Given n
non-negative integers representing an elevation map where the width of each bar is 1
, compute how much water it can trap after raining.
Input: height = [0,1,0,2,1,0,1,3,2,1,2,1]
Output: 6
Explanation: The above elevation map (black section) is represented by array [0,1,0,2,1,0,1,3,2,1,2,1]. In this case, 6 units of rain water (blue section) are being trapped.

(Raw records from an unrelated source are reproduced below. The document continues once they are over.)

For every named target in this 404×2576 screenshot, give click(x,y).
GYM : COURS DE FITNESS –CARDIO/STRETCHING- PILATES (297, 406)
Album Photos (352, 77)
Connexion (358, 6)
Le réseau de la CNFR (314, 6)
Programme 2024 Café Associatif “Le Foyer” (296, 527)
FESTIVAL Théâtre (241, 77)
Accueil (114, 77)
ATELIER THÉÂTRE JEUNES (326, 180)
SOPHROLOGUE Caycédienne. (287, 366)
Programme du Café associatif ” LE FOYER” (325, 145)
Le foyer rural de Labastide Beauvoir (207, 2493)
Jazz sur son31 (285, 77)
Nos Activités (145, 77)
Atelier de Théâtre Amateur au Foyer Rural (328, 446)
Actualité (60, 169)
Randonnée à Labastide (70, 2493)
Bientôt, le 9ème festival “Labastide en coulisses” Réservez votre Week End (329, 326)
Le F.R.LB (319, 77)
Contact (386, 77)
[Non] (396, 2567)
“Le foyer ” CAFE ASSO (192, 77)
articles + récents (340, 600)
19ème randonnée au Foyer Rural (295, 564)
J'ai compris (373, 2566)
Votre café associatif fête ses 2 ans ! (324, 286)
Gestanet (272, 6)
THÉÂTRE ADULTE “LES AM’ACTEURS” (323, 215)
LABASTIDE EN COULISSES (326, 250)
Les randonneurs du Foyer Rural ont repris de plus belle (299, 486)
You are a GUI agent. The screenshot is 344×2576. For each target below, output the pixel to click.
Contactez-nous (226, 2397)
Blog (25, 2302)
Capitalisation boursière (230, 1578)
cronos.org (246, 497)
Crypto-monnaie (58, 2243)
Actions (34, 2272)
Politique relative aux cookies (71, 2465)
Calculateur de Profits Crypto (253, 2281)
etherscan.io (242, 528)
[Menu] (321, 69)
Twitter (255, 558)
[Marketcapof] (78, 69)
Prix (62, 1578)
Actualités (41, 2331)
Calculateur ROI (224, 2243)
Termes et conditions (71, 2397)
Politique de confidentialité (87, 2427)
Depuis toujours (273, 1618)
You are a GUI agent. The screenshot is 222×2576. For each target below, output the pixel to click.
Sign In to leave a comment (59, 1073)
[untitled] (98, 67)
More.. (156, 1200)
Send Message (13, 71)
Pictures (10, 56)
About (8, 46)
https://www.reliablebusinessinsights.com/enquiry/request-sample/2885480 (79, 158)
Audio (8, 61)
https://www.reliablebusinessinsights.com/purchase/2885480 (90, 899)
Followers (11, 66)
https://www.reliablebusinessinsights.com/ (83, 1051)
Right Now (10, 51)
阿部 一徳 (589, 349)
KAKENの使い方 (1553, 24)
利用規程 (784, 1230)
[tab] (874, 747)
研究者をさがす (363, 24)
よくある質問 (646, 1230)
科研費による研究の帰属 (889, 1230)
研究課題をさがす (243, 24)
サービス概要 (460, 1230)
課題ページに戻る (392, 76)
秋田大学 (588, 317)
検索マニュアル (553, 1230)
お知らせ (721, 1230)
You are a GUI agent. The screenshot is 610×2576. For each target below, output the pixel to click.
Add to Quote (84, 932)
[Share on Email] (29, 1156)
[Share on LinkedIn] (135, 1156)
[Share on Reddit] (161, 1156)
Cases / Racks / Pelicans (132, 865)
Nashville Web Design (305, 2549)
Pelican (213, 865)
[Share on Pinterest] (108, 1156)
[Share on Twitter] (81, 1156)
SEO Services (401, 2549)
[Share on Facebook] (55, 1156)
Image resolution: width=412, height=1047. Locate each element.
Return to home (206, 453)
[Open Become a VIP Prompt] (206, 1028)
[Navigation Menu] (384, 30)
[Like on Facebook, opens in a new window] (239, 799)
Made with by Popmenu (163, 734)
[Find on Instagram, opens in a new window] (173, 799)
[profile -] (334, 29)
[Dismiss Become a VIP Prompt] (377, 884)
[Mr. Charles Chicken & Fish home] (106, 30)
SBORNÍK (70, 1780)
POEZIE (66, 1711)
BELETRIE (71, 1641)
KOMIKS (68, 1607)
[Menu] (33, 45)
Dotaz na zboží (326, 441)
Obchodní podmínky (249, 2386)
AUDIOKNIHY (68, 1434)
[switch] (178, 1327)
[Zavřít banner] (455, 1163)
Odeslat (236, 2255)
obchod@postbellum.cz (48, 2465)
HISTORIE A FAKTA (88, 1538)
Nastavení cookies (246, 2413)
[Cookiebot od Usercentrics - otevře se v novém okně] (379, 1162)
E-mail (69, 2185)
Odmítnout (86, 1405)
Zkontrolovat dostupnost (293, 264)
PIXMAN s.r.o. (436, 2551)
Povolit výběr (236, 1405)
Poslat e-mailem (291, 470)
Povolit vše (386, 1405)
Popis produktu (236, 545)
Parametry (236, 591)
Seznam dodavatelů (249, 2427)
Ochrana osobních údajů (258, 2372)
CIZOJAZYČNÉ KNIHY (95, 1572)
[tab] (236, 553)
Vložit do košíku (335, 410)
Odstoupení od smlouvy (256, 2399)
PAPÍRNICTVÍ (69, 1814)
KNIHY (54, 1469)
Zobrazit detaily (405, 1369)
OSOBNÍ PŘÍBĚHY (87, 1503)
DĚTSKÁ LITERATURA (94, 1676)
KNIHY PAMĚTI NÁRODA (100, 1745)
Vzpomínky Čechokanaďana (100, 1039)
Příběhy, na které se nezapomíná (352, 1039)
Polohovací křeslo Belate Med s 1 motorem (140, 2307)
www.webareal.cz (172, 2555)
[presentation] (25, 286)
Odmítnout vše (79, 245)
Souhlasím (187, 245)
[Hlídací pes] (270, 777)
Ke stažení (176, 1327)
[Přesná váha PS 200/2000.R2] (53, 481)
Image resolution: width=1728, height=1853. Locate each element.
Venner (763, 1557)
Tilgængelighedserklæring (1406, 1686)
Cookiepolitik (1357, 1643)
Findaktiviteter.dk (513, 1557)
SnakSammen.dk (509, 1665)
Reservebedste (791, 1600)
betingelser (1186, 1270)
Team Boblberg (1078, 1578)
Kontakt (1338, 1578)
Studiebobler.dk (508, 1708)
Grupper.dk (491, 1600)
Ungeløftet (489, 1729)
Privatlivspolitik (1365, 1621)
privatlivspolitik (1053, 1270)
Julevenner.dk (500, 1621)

Input: height = [4,2,0,3,2,5]
Output: 9
/**
* @param {number[]} height
* @return {number}
*/
var trap = function(height) {
let arr = [];
let result = 0;
let index = 0;
/* 1번 */
for (let i = 0; i < height.length; i++) {
if (height[i] >= 1) {
arr.push(height[i])
break;
}
else {
index++
}
}
/* 2번 */
let basis;
for (let i = index + 1; i < height.length; i++) {
if (arr[0] <= height[i]) {
basis = arr[0];
/* 배열에 있는 요소 계산 */
for (let j = arr.length - 1; j >= 0; j--) {
result += basis - arr[j];
}
/* 배열 초기화 후 기준점 변경 */
arr = [];
}
arr.push(height[i]);
}
/* arr 없을시 바로 출력 */
if (arr.length <= 0) {
return result;
}
/* 3번 (reverse) - 남은 수가 있을 경우*/
let basis2 = arr[arr.length - 1];
let index2 = arr.length - 1;
/* 마지막 배열부터 반대로 계산 */
for (let i = arr.length - 2; i >= 0; i--) {
if (basis2 <= arr[i]) {
/* 배열에 있는 요소 계산 */
for (let j = index2; j > i; j--) {
result += basis2 - arr[j];
index2--;
}
basis2 = arr[index2];
}
}
return result;
};